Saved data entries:

------------------------------

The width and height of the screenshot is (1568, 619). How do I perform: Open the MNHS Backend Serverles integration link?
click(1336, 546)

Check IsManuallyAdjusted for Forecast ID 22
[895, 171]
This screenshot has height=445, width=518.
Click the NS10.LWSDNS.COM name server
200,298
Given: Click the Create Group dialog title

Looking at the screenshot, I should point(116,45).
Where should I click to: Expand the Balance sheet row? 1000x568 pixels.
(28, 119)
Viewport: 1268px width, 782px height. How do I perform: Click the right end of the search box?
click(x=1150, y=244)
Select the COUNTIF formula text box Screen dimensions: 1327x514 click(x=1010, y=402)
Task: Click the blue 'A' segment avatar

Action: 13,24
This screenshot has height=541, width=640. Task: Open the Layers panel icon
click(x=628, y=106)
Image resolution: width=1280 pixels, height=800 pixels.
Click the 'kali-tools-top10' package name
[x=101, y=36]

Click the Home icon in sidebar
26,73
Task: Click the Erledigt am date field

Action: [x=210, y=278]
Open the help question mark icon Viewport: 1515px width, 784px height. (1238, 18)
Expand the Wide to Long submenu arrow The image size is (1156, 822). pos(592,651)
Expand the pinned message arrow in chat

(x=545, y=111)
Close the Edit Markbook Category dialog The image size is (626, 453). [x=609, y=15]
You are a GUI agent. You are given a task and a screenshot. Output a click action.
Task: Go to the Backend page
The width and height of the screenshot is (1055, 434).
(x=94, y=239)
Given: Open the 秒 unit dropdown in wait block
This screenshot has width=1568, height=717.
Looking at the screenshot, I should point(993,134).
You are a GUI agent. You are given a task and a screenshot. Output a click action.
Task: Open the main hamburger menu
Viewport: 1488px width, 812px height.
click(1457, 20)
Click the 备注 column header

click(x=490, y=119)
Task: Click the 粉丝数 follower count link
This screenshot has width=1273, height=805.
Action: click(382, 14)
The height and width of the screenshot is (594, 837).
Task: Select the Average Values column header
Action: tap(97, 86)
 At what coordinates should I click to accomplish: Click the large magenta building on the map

------------------------------

→ WORK INSTRUCTIONS
When you output the entries, keep every line exactly as it appears above.

→ ANSWER BOX
The width and height of the screenshot is (1568, 619). How do I perform: Open the MNHS Backend Serverles integration link?
click(1336, 546)

Check IsManuallyAdjusted for Forecast ID 22
[895, 171]
This screenshot has height=445, width=518.
Click the NS10.LWSDNS.COM name server
200,298
Given: Click the Create Group dialog title

Looking at the screenshot, I should point(116,45).
Where should I click to: Expand the Balance sheet row? 1000x568 pixels.
(28, 119)
Viewport: 1268px width, 782px height. How do I perform: Click the right end of the search box?
click(x=1150, y=244)
Select the COUNTIF formula text box Screen dimensions: 1327x514 click(x=1010, y=402)
Task: Click the blue 'A' segment avatar

Action: 13,24
This screenshot has height=541, width=640. Task: Open the Layers panel icon
click(x=628, y=106)
Image resolution: width=1280 pixels, height=800 pixels.
Click the 'kali-tools-top10' package name
[x=101, y=36]

Click the Home icon in sidebar
26,73
Task: Click the Erledigt am date field

Action: [x=210, y=278]
Open the help question mark icon Viewport: 1515px width, 784px height. (1238, 18)
Expand the Wide to Long submenu arrow The image size is (1156, 822). pos(592,651)
Expand the pinned message arrow in chat

(x=545, y=111)
Close the Edit Markbook Category dialog The image size is (626, 453). [x=609, y=15]
You are a GUI agent. You are given a task and a screenshot. Output a click action.
Task: Go to the Backend page
The width and height of the screenshot is (1055, 434).
(x=94, y=239)
Given: Open the 秒 unit dropdown in wait block
This screenshot has width=1568, height=717.
Looking at the screenshot, I should point(993,134).
You are a GUI agent. You are given a task and a screenshot. Output a click action.
Task: Open the main hamburger menu
Viewport: 1488px width, 812px height.
click(1457, 20)
Click the 备注 column header

click(x=490, y=119)
Task: Click the 粉丝数 follower count link
This screenshot has width=1273, height=805.
Action: click(382, 14)
The height and width of the screenshot is (594, 837).
Task: Select the Average Values column header
Action: tap(97, 86)
 At what coordinates should I click to accomplish: Click the large magenta building on the map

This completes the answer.